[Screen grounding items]
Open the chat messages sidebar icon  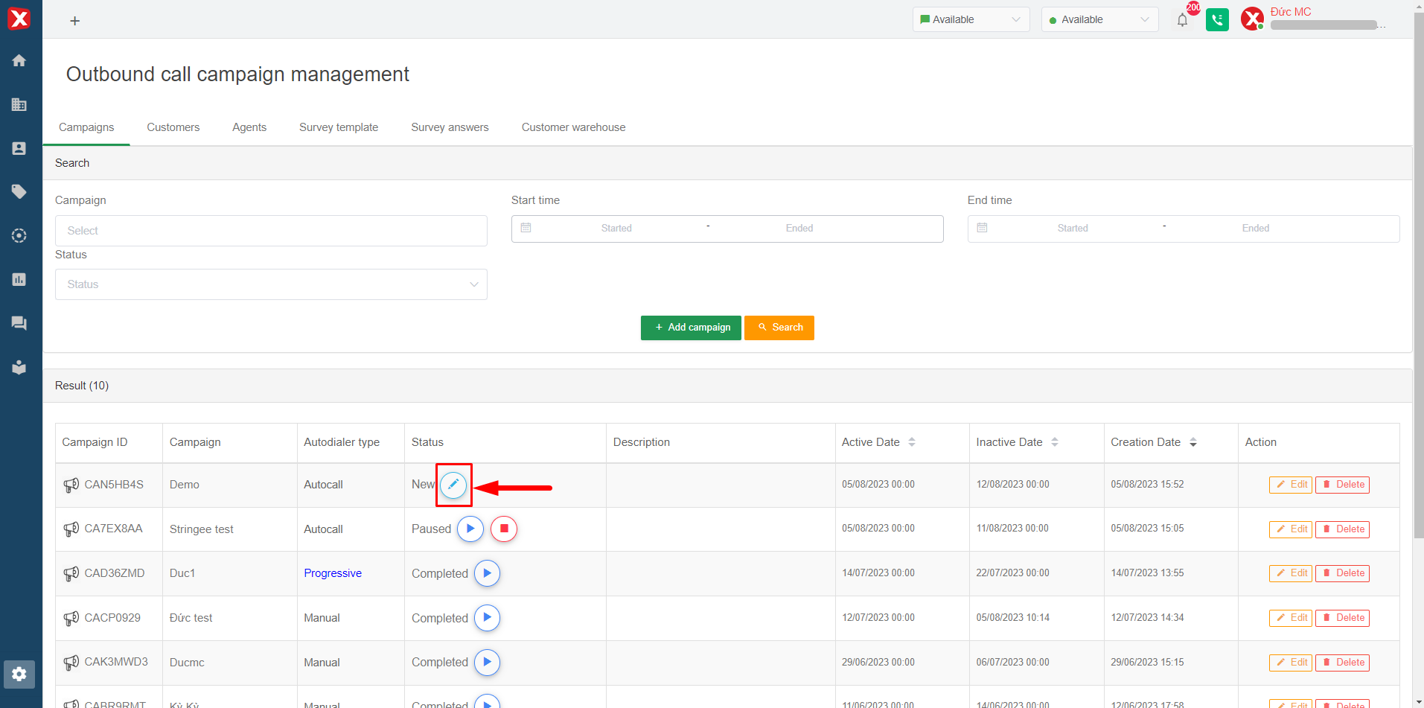pos(19,323)
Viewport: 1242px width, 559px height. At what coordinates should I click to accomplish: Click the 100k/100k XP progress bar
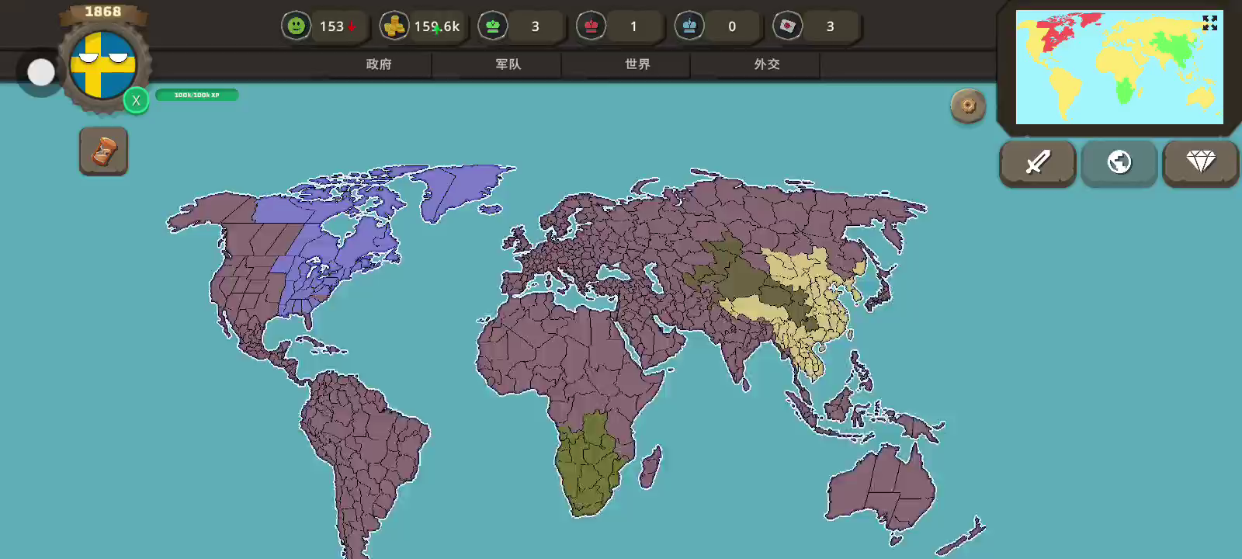point(196,95)
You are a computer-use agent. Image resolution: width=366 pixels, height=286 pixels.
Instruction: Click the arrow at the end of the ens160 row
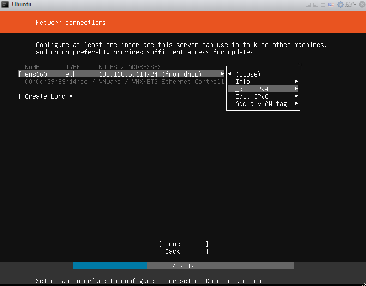point(222,74)
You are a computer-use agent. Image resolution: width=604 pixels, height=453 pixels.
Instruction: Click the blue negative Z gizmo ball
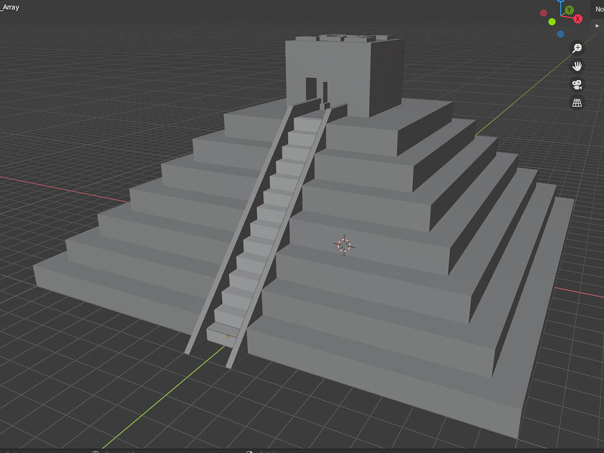560,34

» **Problem to solve**: Convert everything from the line containing "Viewport: 1242px width, 559px" down to the end of the items into a two-column CSV with the columns instruction and coordinates, one row per item, putting each value in a single quoted field and replacing line breaks with spaces. Leave the pictures out.

» **Reply**:
instruction,coordinates
"Viewport: 1242px width, 559px height. At what coordinates should I click to accomplish: Click the 100k/100k XP progress bar","point(196,95)"
"You are a computer-use agent. Image resolution: width=366 pixels, height=286 pixels. Instruction: Click the arrow at the end of the ens160 row","point(222,74)"
"You are a computer-use agent. Image resolution: width=604 pixels, height=453 pixels. Instruction: Click the blue negative Z gizmo ball","560,34"